> [Data shown]
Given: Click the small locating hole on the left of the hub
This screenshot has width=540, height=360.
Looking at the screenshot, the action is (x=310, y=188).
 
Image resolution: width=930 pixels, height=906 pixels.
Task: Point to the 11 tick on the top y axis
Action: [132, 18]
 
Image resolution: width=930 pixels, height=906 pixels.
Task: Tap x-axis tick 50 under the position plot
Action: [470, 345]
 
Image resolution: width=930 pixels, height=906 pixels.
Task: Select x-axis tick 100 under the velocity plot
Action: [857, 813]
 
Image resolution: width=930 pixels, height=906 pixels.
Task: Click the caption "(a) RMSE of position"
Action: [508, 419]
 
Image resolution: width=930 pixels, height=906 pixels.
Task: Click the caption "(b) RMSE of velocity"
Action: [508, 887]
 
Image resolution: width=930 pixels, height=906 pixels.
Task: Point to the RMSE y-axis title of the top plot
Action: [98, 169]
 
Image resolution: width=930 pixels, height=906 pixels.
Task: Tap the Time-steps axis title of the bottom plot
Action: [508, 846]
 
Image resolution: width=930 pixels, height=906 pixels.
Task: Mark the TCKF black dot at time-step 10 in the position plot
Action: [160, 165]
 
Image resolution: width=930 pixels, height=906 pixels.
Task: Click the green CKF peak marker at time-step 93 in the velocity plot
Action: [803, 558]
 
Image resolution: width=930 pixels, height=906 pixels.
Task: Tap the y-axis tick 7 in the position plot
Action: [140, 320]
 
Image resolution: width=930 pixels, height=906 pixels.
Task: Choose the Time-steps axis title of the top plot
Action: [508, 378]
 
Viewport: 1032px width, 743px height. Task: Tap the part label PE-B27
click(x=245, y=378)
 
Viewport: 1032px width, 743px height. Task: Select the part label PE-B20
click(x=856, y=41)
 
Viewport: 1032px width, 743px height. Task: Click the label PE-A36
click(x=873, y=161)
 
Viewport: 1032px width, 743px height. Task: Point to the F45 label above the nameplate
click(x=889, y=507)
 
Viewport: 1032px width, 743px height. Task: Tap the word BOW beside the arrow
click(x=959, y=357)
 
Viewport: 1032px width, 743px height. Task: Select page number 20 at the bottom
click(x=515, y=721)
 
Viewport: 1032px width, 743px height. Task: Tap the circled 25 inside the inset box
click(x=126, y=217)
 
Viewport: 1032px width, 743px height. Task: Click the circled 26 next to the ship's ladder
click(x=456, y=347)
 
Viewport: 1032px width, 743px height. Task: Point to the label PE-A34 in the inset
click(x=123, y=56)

> [What this task involves] Render each line of the data above as an item in a numbered list, and omit the blank lines.

> [Reply to the task]
1. Given: Click the small locating hole on the left of the hub
2. This screenshot has width=540, height=360.
3. Looking at the screenshot, the action is (x=310, y=188).
4. Image resolution: width=930 pixels, height=906 pixels.
5. Task: Point to the 11 tick on the top y axis
6. Action: [132, 18]
7. Image resolution: width=930 pixels, height=906 pixels.
8. Task: Tap x-axis tick 50 under the position plot
9. Action: [470, 345]
10. Image resolution: width=930 pixels, height=906 pixels.
11. Task: Select x-axis tick 100 under the velocity plot
12. Action: [857, 813]
13. Image resolution: width=930 pixels, height=906 pixels.
14. Task: Click the caption "(a) RMSE of position"
15. Action: [508, 419]
16. Image resolution: width=930 pixels, height=906 pixels.
17. Task: Click the caption "(b) RMSE of velocity"
18. Action: [508, 887]
19. Image resolution: width=930 pixels, height=906 pixels.
20. Task: Point to the RMSE y-axis title of the top plot
21. Action: [98, 169]
22. Image resolution: width=930 pixels, height=906 pixels.
23. Task: Tap the Time-steps axis title of the bottom plot
24. Action: [508, 846]
25. Image resolution: width=930 pixels, height=906 pixels.
26. Task: Mark the TCKF black dot at time-step 10 in the position plot
27. Action: [160, 165]
28. Image resolution: width=930 pixels, height=906 pixels.
29. Task: Click the green CKF peak marker at time-step 93 in the velocity plot
30. Action: [803, 558]
31. Image resolution: width=930 pixels, height=906 pixels.
32. Task: Tap the y-axis tick 7 in the position plot
33. Action: [140, 320]
34. Image resolution: width=930 pixels, height=906 pixels.
35. Task: Choose the Time-steps axis title of the top plot
36. Action: [508, 378]
37. Viewport: 1032px width, 743px height. Task: Tap the part label PE-B27
38. click(x=245, y=378)
39. Viewport: 1032px width, 743px height. Task: Select the part label PE-B20
40. click(x=856, y=41)
41. Viewport: 1032px width, 743px height. Task: Click the label PE-A36
42. click(x=873, y=161)
43. Viewport: 1032px width, 743px height. Task: Point to the F45 label above the nameplate
44. click(x=889, y=507)
45. Viewport: 1032px width, 743px height. Task: Tap the word BOW beside the arrow
46. click(x=959, y=357)
47. Viewport: 1032px width, 743px height. Task: Select page number 20 at the bottom
48. click(x=515, y=721)
49. Viewport: 1032px width, 743px height. Task: Tap the circled 25 inside the inset box
50. click(x=126, y=217)
51. Viewport: 1032px width, 743px height. Task: Click the circled 26 next to the ship's ladder
52. click(x=456, y=347)
53. Viewport: 1032px width, 743px height. Task: Point to the label PE-A34 in the inset
54. click(x=123, y=56)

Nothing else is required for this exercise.